Collected data entries -
· · · · ·
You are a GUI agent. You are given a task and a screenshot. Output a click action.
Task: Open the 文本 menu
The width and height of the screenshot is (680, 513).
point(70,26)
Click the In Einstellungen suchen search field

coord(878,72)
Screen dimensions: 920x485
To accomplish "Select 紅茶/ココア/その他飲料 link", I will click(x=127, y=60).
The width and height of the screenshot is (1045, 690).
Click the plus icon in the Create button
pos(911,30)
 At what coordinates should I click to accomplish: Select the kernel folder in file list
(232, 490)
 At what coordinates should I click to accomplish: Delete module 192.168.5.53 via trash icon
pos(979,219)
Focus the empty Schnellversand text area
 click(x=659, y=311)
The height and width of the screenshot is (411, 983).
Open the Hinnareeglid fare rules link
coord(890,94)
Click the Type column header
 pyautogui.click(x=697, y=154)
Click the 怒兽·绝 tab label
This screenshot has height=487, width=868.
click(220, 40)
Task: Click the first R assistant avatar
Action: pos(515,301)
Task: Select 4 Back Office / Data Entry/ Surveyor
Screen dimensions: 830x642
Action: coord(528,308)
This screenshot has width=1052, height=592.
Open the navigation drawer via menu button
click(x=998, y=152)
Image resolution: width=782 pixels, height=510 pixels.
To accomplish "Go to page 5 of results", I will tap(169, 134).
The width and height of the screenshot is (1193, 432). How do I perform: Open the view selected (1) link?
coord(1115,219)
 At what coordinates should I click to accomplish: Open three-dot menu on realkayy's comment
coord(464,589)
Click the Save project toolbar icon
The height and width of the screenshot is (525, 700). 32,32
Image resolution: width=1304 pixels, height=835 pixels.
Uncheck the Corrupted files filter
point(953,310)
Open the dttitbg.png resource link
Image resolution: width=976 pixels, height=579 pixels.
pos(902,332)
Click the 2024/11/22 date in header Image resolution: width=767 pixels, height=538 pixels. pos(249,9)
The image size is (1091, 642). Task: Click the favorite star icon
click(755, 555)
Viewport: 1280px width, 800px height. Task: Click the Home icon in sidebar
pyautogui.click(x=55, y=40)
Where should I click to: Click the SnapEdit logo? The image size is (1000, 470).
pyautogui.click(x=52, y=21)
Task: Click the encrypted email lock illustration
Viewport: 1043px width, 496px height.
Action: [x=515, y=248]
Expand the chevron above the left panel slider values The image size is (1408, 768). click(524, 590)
· · · · ·
What the task requires - Scan the entries and show every line in which the word "will" is found.

Output -
To accomplish "Select 紅茶/ココア/その他飲料 link", I will click(x=127, y=60).
To accomplish "Go to page 5 of results", I will tap(169, 134).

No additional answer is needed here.